Set in a small, squalid flat in Feltham, Yen follows brothers Hench and Bobbie as they navigate puberty, poverty, love, and their absent mother. Jenny, Hench’s romantic interest and replacement maternal figure, is added to the mix, to help explore how the brothers deal with real affection for the first time and adjust their own relationship accordingly.
Durham University’s Fourth Wall Theatre Company make the most out of Yen, with skilled acting, clever direction and a piece which perfectly suits its space. Danny Parker and Jack Firoozan, the leads, are particularly stand-out actors.

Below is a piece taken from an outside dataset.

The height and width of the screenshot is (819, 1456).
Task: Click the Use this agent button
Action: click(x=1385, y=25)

They convincingly handle their brotherly dynamic, bouncing off each other as a sometimes touching, sometimes heart-breaking pair. Parker has a fantastic emotional range, and Firoozan’s comic timing has the audience howling.

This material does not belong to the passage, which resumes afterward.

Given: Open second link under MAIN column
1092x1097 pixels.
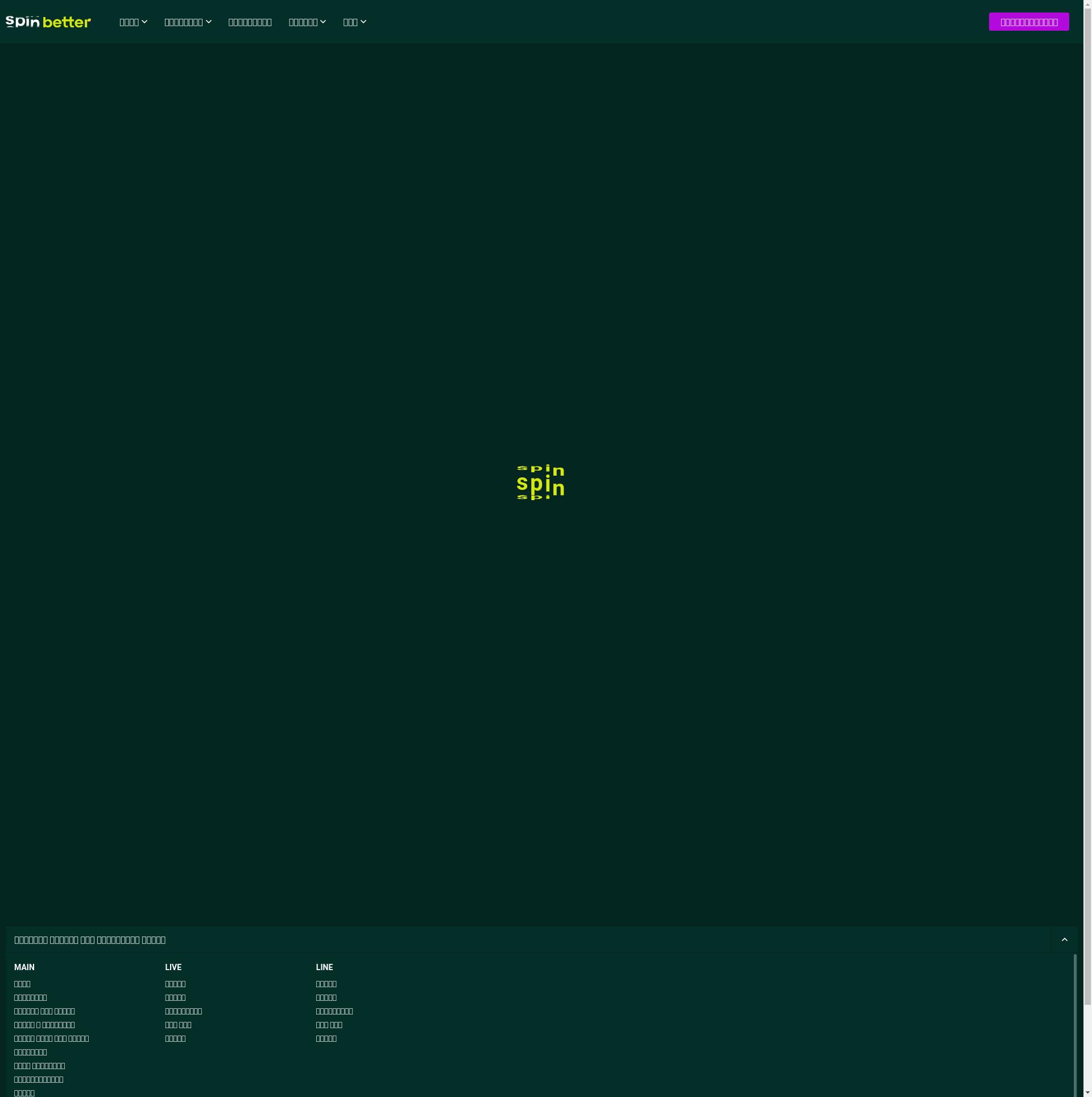Looking at the screenshot, I should pos(31,997).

Yet Yen feels like a two-dimensional, even patronising, portrayal of working class struggles. Various jokes and vulgarities, including naming the dog Taliban “because he’s vicious… and brown” assume a degree of callous ignorance by people from these backgrounds. The actors adopt unconvincing accents, and even the heavy scene change music fits a working-class stereotype. Though it’s not for me to assert whether these portrayals are accurate, perpetuating these ideas doesn’t add anything new in the conversation – by very definition, stereotypes are overused, and as such need to be handled extremely carefully.

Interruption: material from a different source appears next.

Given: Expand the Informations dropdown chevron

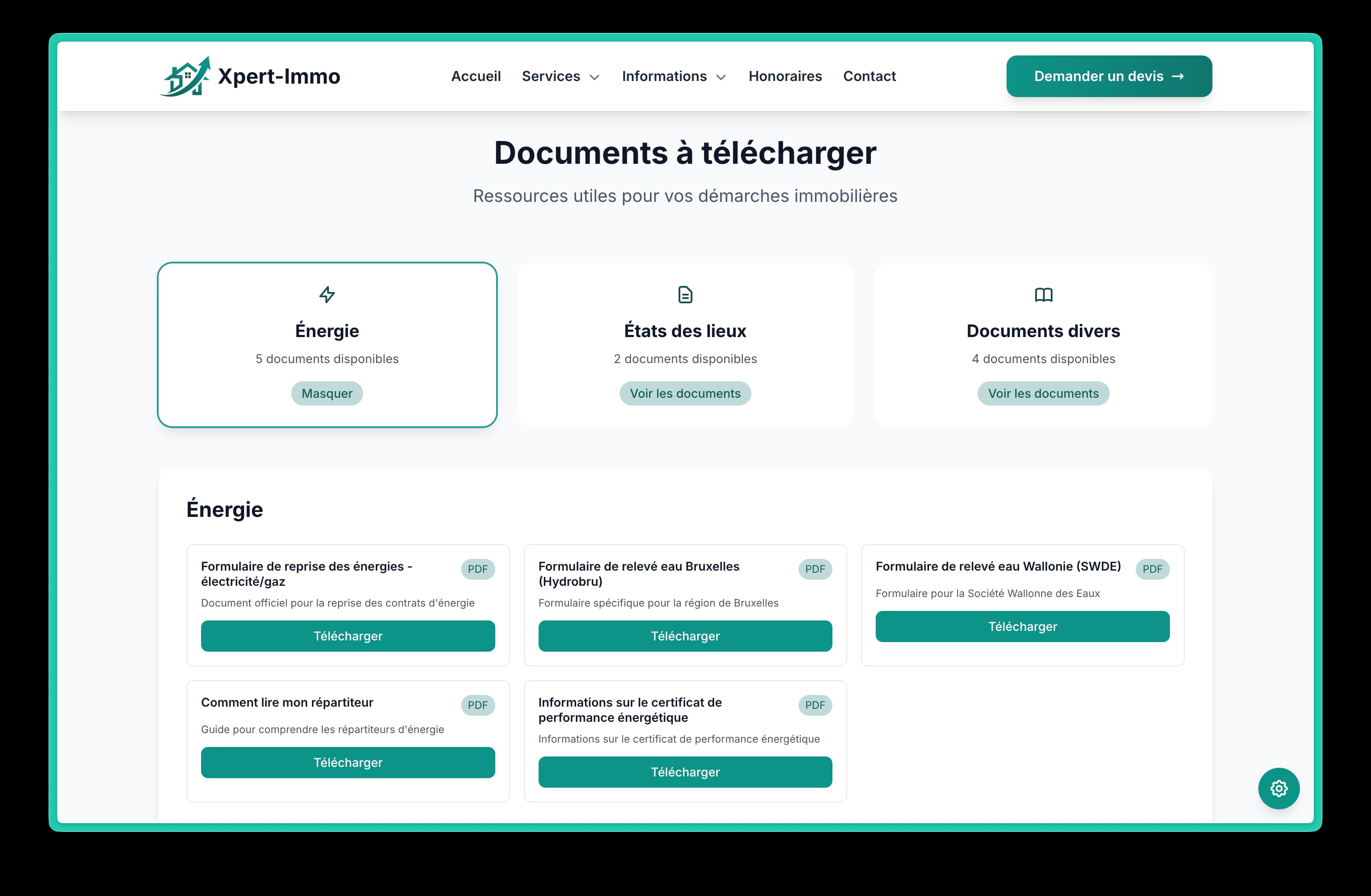Looking at the screenshot, I should click(721, 77).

I find Anna Jordan’s script weak, with stock female characters and another patronising suggestion that Jenny can “tame” these feral men. Jordan plays on the shocking and the grotesque, eliciting raw, emotive responses in the audience, rather than building a truly innovative story or message.
Yen has potential. It is an interesting and much-needed exploration of male vulnerability, and admittedly the play is engaging and shocking. Its message – that people aren’t ever wholly to blame for their actions – is important, and seems to have the audience impressed. Thematically interesting, and well executed by the company, Yen is simply let down by stereotypes which can’t sit comfortably with me. Not a bad show – just a bad choice of script.